The next day I came home from mining to find Gray waiting outside my house, looking cuter than usual without his hat. I hadn't really paid attention to that the day before as I tried to find the stupid thing. His hair was redder than I had thought, his skin paler, and he was wearing a surprisingly sheepish smile.

"Claire," he murmured when I walked up. "Look, about yesterday-,"

"No, don't say anything. I'm sorry. Here, come here," I told him instantly, torn between being ashamed of myself for being so apologetic and being completely contrite. I grabbed his arm and tugged him inside and over to my bed, where a new hat was lying.

"Whoa," he whispered as I passed it to him. I couldn't remember ever seeing him so stunned. "This looks...is this my hat? Or is this just…identical?"

"It's not your hat, Gray, I'm sorry…but I ordered it from the city last night so…here you go. I'm so sorry, I shouldn't have gotten frustrated. Your hat was important to you. I'd be upset if I were you too."

He gently put the hat on, and then gave a soft laugh. "What?" I demanded, getting angry again. "Why are you laughing?"

"Because it's completely not your fault, Claire. I shouldn't have been so hard on you. I let my temper get the best of me. And you really shouldn't be apologizing. I mean, I got you this to make it up to you," he told me, pulling a bracelet from his pocket. "I made it for you. I worked all night so I could get it to you today."

He clasped it over my wrist, and I stared down at it, shocked. "You mean…I didn't have to get overnight shipping? I didn't have to do anything?"

"'Course not. You should know by now I'm kind of…moody," he shrugged, as if he was saying he was only a little temperamental. "You don't have to apologize for anything. It's never your fault, it's always mine."

I smiled down at my bracelet, and felt the familiar sense of relief wash over me that always did after things between Gray and I were set right. He had even worked to make me a bracelet. My cheeks were on fire.

"I'm sorry you didn't get your hat back," I told him, looking down before meeting his eyes again. "I know how much it meant to you. I just don't know where it could have gone."

"Actually, Ann told me that her and Popouri were cleaning and Popouri threw it out. She thought I looked better without it," he rolled his eyes and I laughed. I could picture Popouri doing that. "But this hat is better, anyways."

"How can this hat be better? It doesn't have any memories or anything..." I replied sadly, thinking about his lost hat as I looked at the stuffed rabbit on my bed.

Gray pulled it down a little lower and looked at me.

"It's special because it's from you."

As I swung my arms up to link around his neck, the stuffed animal fell to the floor.

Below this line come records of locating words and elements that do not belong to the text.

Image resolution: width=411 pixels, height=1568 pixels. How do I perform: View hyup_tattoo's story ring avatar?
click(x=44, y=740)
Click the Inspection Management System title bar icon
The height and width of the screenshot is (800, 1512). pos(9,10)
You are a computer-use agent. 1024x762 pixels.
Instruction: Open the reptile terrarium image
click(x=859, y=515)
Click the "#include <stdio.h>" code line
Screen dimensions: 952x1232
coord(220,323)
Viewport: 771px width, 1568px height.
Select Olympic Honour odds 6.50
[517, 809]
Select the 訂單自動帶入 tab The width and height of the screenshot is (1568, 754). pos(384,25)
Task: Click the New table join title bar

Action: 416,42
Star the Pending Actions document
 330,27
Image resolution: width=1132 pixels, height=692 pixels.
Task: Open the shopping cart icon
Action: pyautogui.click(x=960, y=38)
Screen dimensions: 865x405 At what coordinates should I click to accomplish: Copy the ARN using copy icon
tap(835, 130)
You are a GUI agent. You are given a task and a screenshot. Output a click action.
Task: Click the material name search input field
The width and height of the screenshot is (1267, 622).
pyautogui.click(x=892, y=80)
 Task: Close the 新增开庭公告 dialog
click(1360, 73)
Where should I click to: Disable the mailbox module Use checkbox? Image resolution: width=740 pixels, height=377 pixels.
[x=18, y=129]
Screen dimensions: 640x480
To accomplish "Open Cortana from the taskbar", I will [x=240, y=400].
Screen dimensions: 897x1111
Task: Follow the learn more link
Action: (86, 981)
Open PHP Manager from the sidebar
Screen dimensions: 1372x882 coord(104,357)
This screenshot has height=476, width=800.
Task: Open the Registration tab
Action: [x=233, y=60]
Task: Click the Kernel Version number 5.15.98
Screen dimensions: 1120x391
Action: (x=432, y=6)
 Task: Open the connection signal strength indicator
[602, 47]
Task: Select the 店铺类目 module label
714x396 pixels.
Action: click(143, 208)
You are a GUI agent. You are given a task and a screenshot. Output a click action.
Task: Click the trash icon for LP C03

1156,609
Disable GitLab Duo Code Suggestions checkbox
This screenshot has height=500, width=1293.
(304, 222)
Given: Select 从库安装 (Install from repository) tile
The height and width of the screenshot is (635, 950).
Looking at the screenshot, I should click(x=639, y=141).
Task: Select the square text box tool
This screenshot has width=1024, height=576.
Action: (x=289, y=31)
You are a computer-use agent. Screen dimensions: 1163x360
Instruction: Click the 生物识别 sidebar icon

I didn't stop to retrieve it.

Author's Note: It took me forever to find out how to end this. =p I just came up with this while writing Knowing What I Know. It distracted me a little bit so I could get back to that and be more focused, so hopefully you enjoy this little oneshot. :) I kind of like the way it turned out, but I don't know. I'm not a big fan of anything I write anymore. But thank you if you took the time to read all of this. :D By the way I know stuff about Gray's hat is overdone but oh well. Haha hopefully this is a little original? I tried. Oh and I know the title isn't exciting but I liked that it was simple.